Apakah hijrah itu cukup dengan kata merdeka?
Deklarasi kemerdekaan Indonesia oleh Sukarno-Hatta 76 tahun yang lalu, tepatnya 17 Agustus 1945 atau 9 Ramadhan 1364 H, telah menandai lepasnya Indonesia dari penjajahan fisik dan militer dari berbagai bangsa penjajah. Atas jasa para ulama dan santri yang berjihad melawan penjajah Belanda, Portugis, Jepang, maka Allah SWT memberikan pertolongan-Nya.
Karena itu, dalam UUD 1945, kemerdekaan dimaknai sebagai berkat rahmat Allah Yang Maha Kuasa dan dengan didorongkan oleh keinginan luhur. Hahikat merdeka adalah hijrah dari belenggu penjajahan menuju kebebasan, baik hijrah lahiriah maupun bathiniah, sebagaimana diungkap oleh Ibn Hajar al-Asqalani.

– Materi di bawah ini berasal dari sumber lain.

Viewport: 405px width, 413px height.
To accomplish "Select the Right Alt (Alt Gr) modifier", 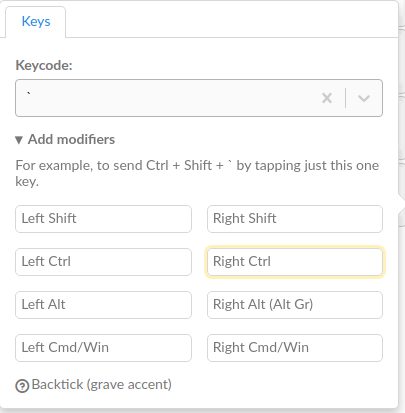I will click(295, 305).

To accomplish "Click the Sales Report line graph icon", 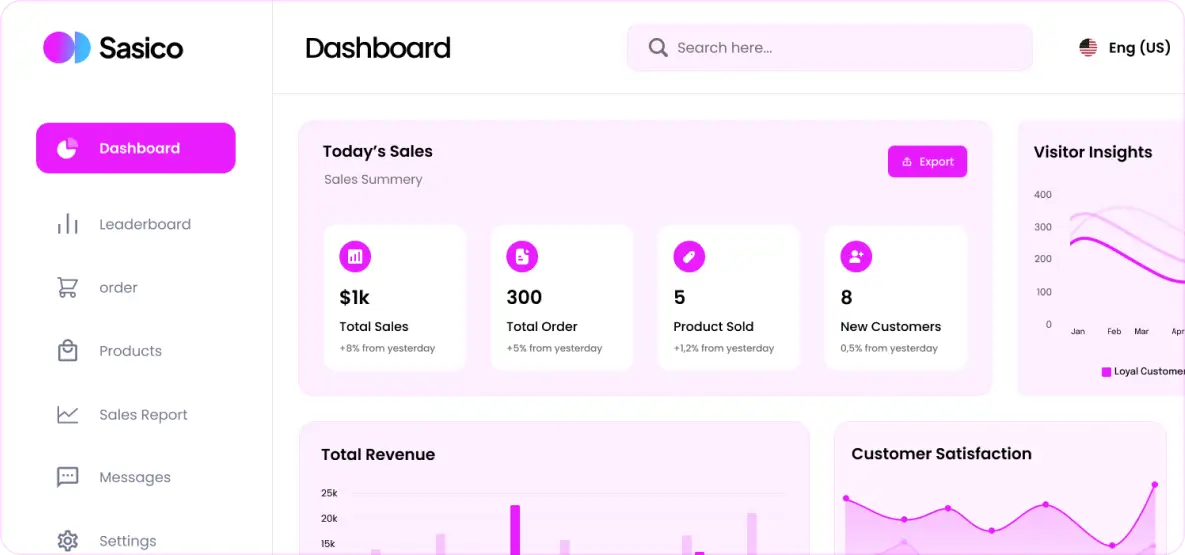I will (x=67, y=414).
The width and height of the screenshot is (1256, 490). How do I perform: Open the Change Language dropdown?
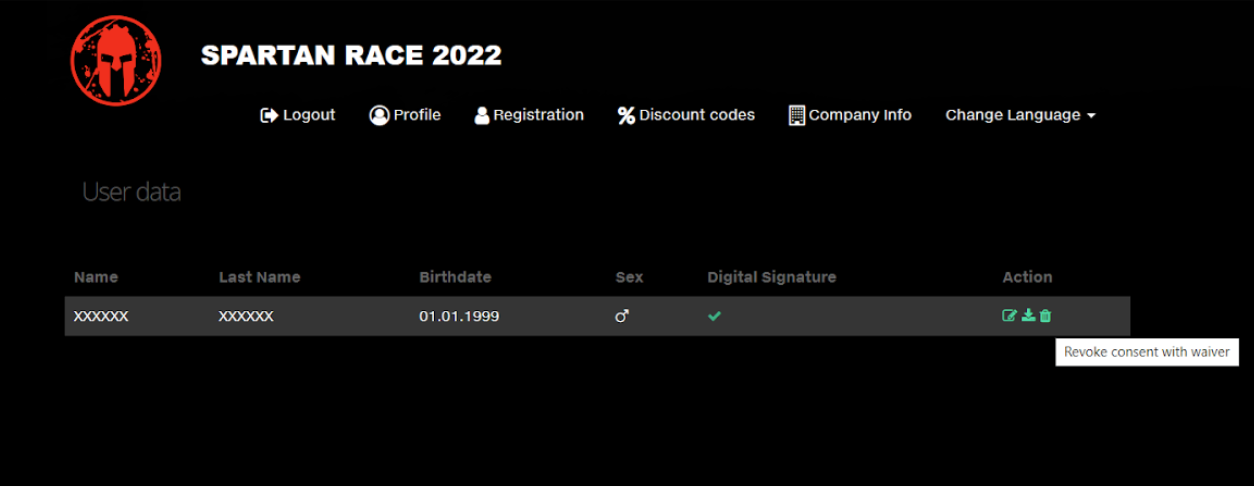click(1020, 115)
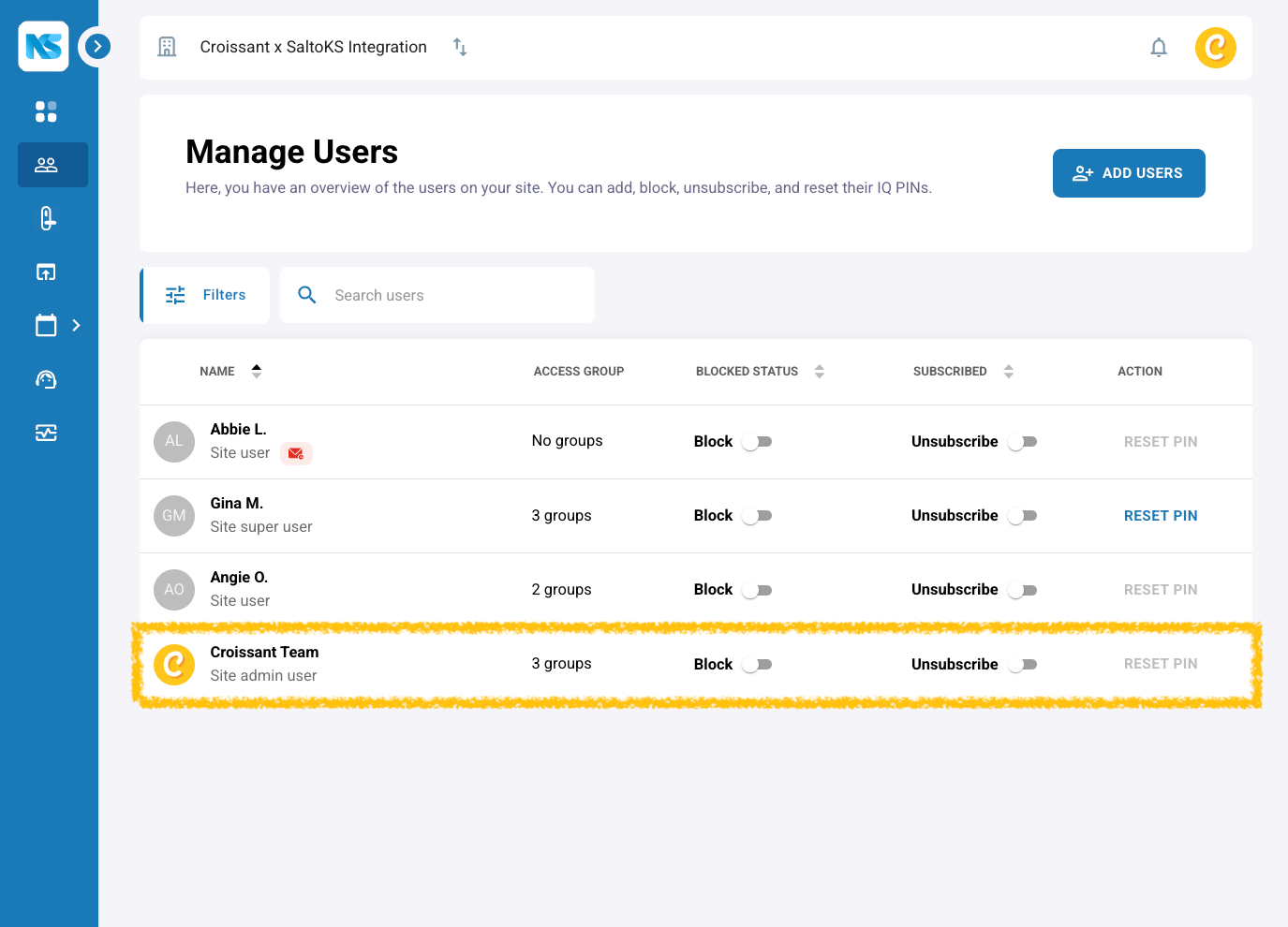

Hahikat merdeka adalah hijrah dari belenggu penjajahan menuju kebebasan, baik hijrah lahiriah maupun bathiniah, sebagaimana diungkap oleh Ibn Hajar al-Asqalani.
Untuk kita renungkan bersama. Jika kita mau membuka kembali lembaran sejarah bangsa ini, maka akan kita temukan gema takbir dengan semangat jihad fi sabilillah para ulama dan santri dengan mengharap pertolongan Allah SWT untuk berjuang meraih kemerdekaan bangsa ini, seperti pangeran Diponegoro, Jenderal Sudirman, Tuanku Imam Bonjol, Cut Nya Dien, KH Agus Salim, KH Sholeh Iskandar, HAMKA, dan M Natsir.
Tidak mudah berjuang memerdekaan bangsa ini. Para ulama dan santri telah dengan susah payah mengorbankan harta, tenaga, dan jiwa. Mereka telah memberikan segala yang dimiliki demi meraih pertolongan Allah SWT. Harta yang mereka infakkan, tenaga yang mereka sumbangkan, bahkan nyawa yang harus dikorbankan.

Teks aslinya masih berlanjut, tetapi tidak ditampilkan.